Everything depends on who takes office in November. Unfortunately, there’s a downside for Americans’ savings accounts no matter what the Fed decides to do. However, knowing how the Fed is likely to react to each candidate could give you invaluable insight to protect your wealth.

No News Is Good News…

Although the Fed is supposed to be an apolitical entity, Buiter points out that the central bank is reading into the implications of both Clinton and Trump’s policies, and is likely formulating a general plan of reaction for either candidate’s entrance to the White House.

Buiter’s assertion is that a Clinton presidency would influence a continuation of the Fed’s current plan to raise rates, and a Trump presidency would flip the script and make the Fed more likely to start slashing rates.

On one hand, raising rates means Americans can worry a little less about inflation cutting into their retirement, but only if that increase in rates doesn’t warrant a negative reaction from the stock market.

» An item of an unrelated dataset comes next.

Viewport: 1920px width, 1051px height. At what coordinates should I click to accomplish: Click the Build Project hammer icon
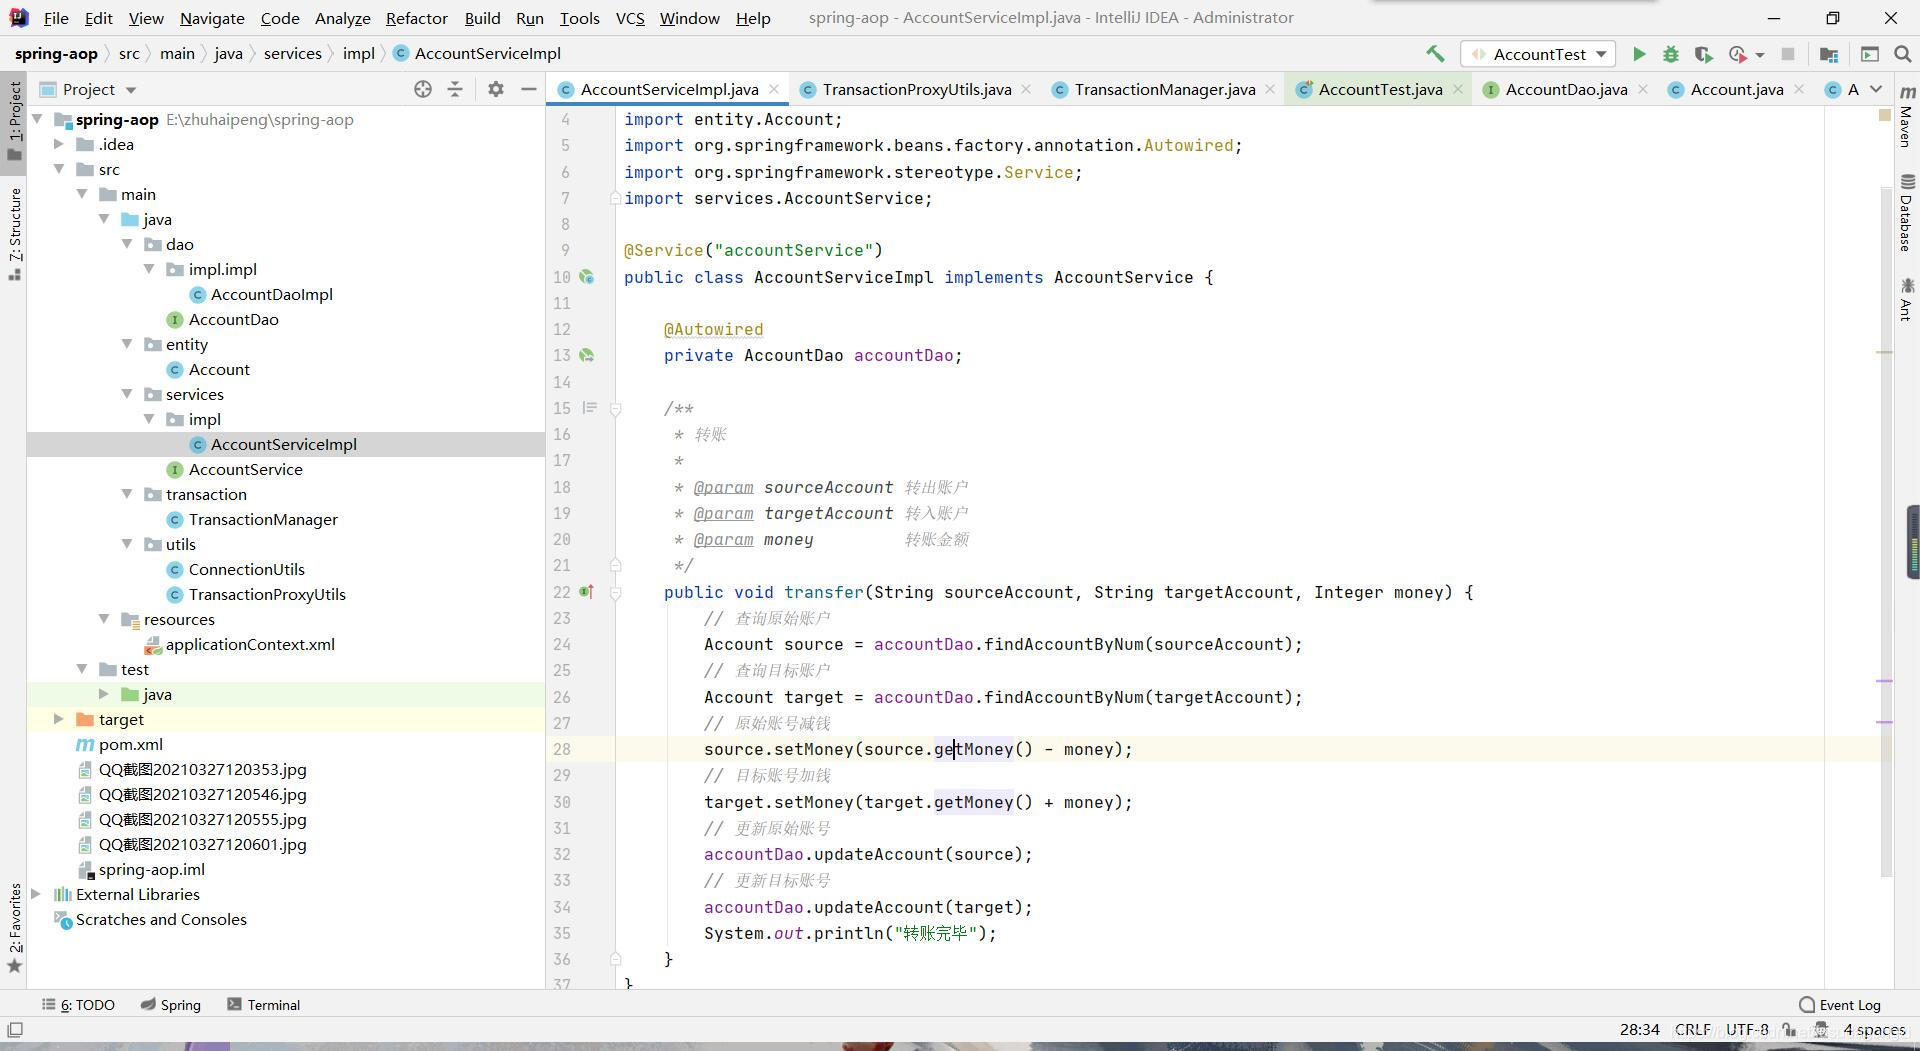tap(1435, 54)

Nobody knows for sure how a rate hike will be received by the market, and it could trigger a temporary drop that would hit retirement accounts especially hard.

Rate cuts present a similar conundrum. There’s benefit in the fact that lower rates typically stimulate economic growth and strengthen the market. But with creeping inflation and rates already sitting below 1%, further cuts could cripple returns on retirement accounts and eat away at the wealth of Americans.

In the final analysis, the Fed is facing a Catch-22.

The 1 Solution to a Lose-Lose Scenario

Although there’s no way to escape the impact of higher rates under a Clinton presidency or lower rates under a Trump presidency – short of leaving the country altogether – the understanding of how Federal Reserve policy is set to shift gives you the priceless knowledge to create your own defense strategy after the November election. And of course, precious metals like gold can play a crucial role in such a defense.

And, more timely than ever, gold has experienced yet another spike in prices just this week as the Fed continues to falter on rate policy, proving Americans are relying upon precious metals more than ever for security in uncertain times.

Regardless of political and economic turmoil over the past several years, gold has continued to deliver both safety and respectable returns to those who have chosen to protect their savings with it. And, if a solid track record going back thousands of years can act as any indication, there’s little doubt it will continue to do so in the wake of whatever policy changes transpire after the election.